TEXTO FUENTE
--------
La desaparición de un joven que participa en una acción colectiva en defensa de los derechos de comunidades indígenas y la idea orgullosa (¿error de expresión?) de un ministro que describe el camino positivo del gobierno por tener cada día un «pibe preso» más, son realidades totalmente vinculadas entre sí.

 

En ambas se advierten prácticas y discursos de índole represiva, excluyente y directamente vinculadas con el recurso estatal a las fuerzas de seguridad: para tratar con jóvenes y para tratar con ciudadanos demandando el respeto de derechos.

 

Nietzsche desde la filosofía, Durkheim desde la sociología, Garland desde la criminología… Los tres (por mencionar solo tres bastante conocidos) han dejado en claro que un Estado que no sabe gobernar, no tiene otro recurso que recurrir a la fuerza. Un «Estado fuerte», entonces, que muestra que sabe imponerse mediante su fuerza física, es la mejor muestra de la debilidad de ese Estado.
--------
MATERIAL DE TRABAJO

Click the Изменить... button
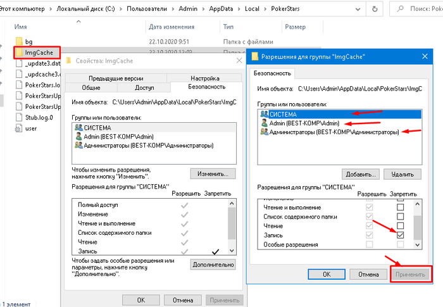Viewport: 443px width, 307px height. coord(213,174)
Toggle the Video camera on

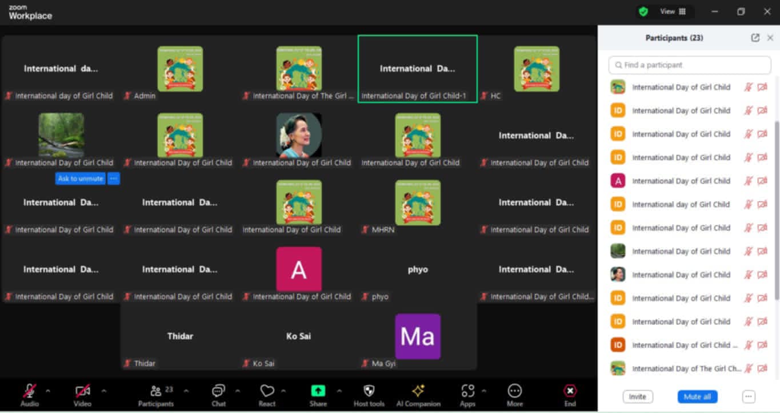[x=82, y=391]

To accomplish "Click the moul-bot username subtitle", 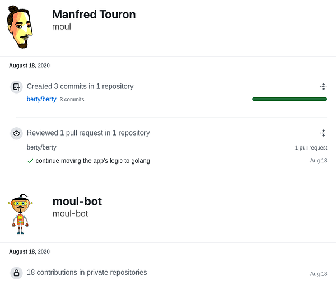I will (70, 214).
--------
Transcribe sin cambios el fragmento del texto sobre la represión estatal que empieza con las palabras "En ambas se" y termina con "respeto de derechos.". Las entradas son un material aparte, sin relación con el texto fuente.

En ambas se advierten prácticas y discursos de índole represiva, excluyente y directamente vinculadas con el recurso estatal a las fuerzas de seguridad: para tratar con jóvenes y para tratar con ciudadanos demandando el respeto de derechos.